It’s not as bad as it looks… but that depends on what the Tories do – and we know they are ignorant, entitled, and stupid.
It seems Rishi Sunak has been looking at ways of encouraging people aged over 50 to stay in work rather than taking early retirement, to fill the enormous gaps in the UK’s workforce – but this won’t work.
Instead, according to Sir Steve Webb, who served as pensions minister in the coalition government between 2010 and 2015, Sunak should be trying to get sick people back to work.
We’ve been here before, haven’t we?
Fortunately, it seems this isn’t a new drive to kick people with serious life-altering conditions off benefits like ESA, PIP and Universal Credit.
Instead, the idea is to improve NHS treatment times to shorten waiting lists and make people fit for work quicker, rather than leaving them hanging around doing nothing.
There’s just one problem: nurses and ambulance paramedics are striking because current NHS pay and working conditions are so shocking that they can only survive with the help of food banks – meaning it is practically impossible to entice anybody to work there.

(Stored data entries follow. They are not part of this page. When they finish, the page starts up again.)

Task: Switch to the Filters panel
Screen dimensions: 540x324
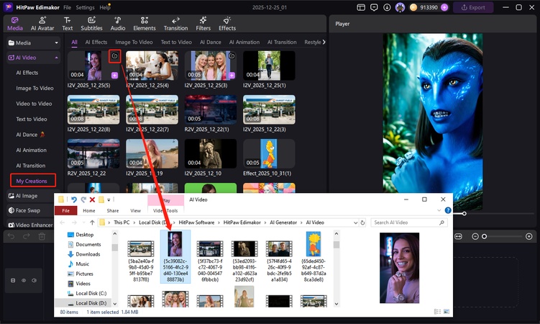Action: point(203,23)

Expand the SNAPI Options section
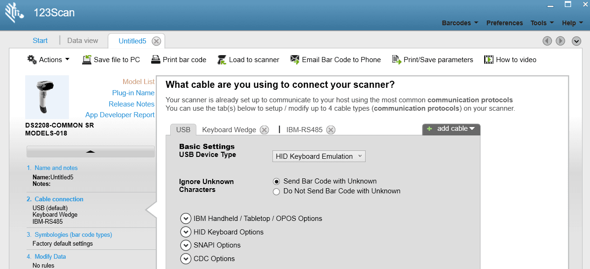tap(186, 245)
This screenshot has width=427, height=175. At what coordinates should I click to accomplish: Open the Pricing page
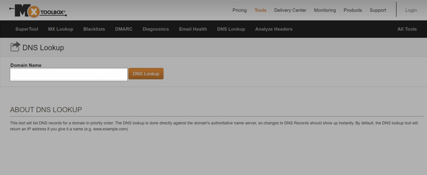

That’s a Tory plan, of course – run the NHS down to make privatisation of health care look like a good idea.
Their problem is that it means they can’t solve their workforce problems that way. And the over-50s wheeze is just tinkering at the edges.

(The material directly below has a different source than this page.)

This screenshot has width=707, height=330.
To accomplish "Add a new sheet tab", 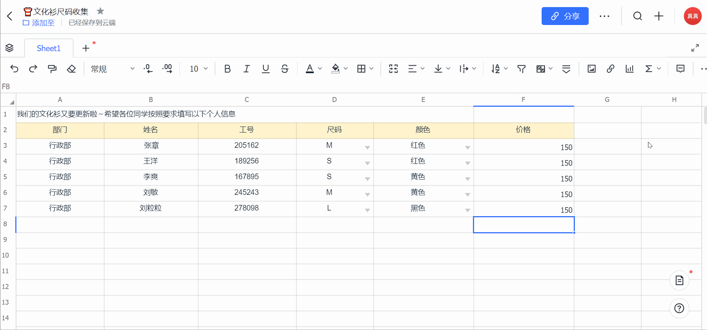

We all know that Brexit is responsible for the labour shortage – right? – and that was a Tory policy. The deprecation of the NHS is also a Tory policy.
So the destruction of the UK economy must also be a Tory policy – and one that has been in practise since before the EU referendum in 2016.
Think about that one for a while.
Another idea was to improve care for people with Long Covid, so they recover from this long-term debilitating condition.
Good luck with that, Sunak!
There are no proven cures for the condition and the Tories haven’t exactly been exerting themselves to find one.
In fact, there seems to have been a concerted effort by the Tories to ignore Covid-19 as much as possible.
The most recent statistics show 380 deaths in the week to December 9, while 1.4 million people in the UK have the disease. The total number of deaths is now 210,837 – and that’s according to figures that few people now trust.
Hospital admissions in the UK apart from Scotland, up to December 15, stood at 6,244, up from 4,645 the previous week, and continuing an upward trend.
Still, out of sight is out of mind, right? Statistics covering the growth rate of the various will cease to be published in early January because the UK Health Security Agency says we’ve learned to live with it.
I’d say 380 deaths per week suggests we’ve been taught to learn to die with it.